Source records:
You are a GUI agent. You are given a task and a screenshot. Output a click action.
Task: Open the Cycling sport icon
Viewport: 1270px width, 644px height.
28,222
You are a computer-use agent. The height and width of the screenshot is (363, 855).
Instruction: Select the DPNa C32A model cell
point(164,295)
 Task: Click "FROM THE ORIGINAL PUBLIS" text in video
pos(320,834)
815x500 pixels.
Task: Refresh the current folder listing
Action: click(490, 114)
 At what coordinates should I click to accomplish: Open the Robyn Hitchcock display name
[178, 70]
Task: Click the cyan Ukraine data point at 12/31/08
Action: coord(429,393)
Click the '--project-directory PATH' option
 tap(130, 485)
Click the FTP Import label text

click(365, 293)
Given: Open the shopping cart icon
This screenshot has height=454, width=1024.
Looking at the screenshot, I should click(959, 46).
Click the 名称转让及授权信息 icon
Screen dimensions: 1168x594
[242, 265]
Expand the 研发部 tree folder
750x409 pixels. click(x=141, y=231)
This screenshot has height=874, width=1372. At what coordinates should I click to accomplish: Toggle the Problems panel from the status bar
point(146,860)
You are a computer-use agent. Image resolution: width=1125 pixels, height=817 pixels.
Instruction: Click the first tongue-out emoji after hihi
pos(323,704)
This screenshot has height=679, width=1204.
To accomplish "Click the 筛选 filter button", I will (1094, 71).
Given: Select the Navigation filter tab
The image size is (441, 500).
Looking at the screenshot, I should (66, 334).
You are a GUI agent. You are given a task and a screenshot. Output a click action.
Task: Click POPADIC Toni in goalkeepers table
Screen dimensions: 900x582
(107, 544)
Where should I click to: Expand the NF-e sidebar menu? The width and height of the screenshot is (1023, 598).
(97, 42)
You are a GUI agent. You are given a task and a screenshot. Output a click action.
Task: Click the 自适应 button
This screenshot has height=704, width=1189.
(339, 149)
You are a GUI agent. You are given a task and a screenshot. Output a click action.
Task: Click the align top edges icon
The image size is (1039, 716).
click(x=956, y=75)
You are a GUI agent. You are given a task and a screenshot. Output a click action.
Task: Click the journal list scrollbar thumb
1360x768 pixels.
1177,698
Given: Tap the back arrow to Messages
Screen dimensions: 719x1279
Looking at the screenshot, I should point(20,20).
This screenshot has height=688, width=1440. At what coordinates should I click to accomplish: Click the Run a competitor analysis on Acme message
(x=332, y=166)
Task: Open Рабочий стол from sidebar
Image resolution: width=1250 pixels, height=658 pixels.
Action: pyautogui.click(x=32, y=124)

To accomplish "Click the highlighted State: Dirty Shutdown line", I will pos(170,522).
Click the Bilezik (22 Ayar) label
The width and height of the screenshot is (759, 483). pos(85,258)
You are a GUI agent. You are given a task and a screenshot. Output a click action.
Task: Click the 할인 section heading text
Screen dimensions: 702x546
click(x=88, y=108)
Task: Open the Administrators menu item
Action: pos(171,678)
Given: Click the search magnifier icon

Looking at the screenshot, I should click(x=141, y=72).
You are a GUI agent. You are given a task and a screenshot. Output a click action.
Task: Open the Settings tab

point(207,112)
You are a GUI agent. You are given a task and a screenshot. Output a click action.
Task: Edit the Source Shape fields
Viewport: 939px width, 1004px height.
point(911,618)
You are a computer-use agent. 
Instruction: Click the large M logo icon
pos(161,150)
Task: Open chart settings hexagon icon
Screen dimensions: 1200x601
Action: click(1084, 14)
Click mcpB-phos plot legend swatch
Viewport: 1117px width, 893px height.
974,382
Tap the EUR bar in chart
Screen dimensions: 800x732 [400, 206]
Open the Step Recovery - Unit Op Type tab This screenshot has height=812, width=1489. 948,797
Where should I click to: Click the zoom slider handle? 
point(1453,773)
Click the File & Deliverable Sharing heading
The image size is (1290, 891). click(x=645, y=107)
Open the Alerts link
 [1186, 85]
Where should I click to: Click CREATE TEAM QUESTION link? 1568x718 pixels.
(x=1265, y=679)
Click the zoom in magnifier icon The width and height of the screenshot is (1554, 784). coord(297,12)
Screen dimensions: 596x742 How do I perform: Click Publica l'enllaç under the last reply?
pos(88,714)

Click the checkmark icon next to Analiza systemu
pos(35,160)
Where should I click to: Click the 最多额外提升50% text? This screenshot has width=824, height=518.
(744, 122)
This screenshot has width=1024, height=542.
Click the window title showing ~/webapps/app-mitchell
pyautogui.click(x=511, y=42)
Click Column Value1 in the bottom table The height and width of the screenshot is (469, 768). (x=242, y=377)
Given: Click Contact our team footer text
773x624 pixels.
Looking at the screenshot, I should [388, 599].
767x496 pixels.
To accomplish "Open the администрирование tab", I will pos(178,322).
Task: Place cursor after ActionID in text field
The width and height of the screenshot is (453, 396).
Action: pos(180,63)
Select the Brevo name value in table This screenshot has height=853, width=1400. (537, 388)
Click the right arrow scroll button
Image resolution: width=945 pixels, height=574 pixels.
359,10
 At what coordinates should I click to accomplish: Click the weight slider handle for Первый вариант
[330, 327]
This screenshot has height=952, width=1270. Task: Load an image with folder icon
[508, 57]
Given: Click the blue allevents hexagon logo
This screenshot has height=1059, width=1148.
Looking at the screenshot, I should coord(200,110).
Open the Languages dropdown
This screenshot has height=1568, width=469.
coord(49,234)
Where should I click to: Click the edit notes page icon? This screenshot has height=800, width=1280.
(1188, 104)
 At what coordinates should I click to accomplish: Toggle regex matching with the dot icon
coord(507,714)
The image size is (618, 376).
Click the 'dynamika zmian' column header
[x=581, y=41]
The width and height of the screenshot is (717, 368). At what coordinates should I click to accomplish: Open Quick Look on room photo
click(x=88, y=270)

Task statement: Scan the records for the word "table". Copy each line where it turns up.

Result:
Task: Click POPADIC Toni in goalkeepers table
Click Column Value1 in the bottom table The height and width of the screenshot is (469, 768). (x=242, y=377)
Select the Brevo name value in table This screenshot has height=853, width=1400. (537, 388)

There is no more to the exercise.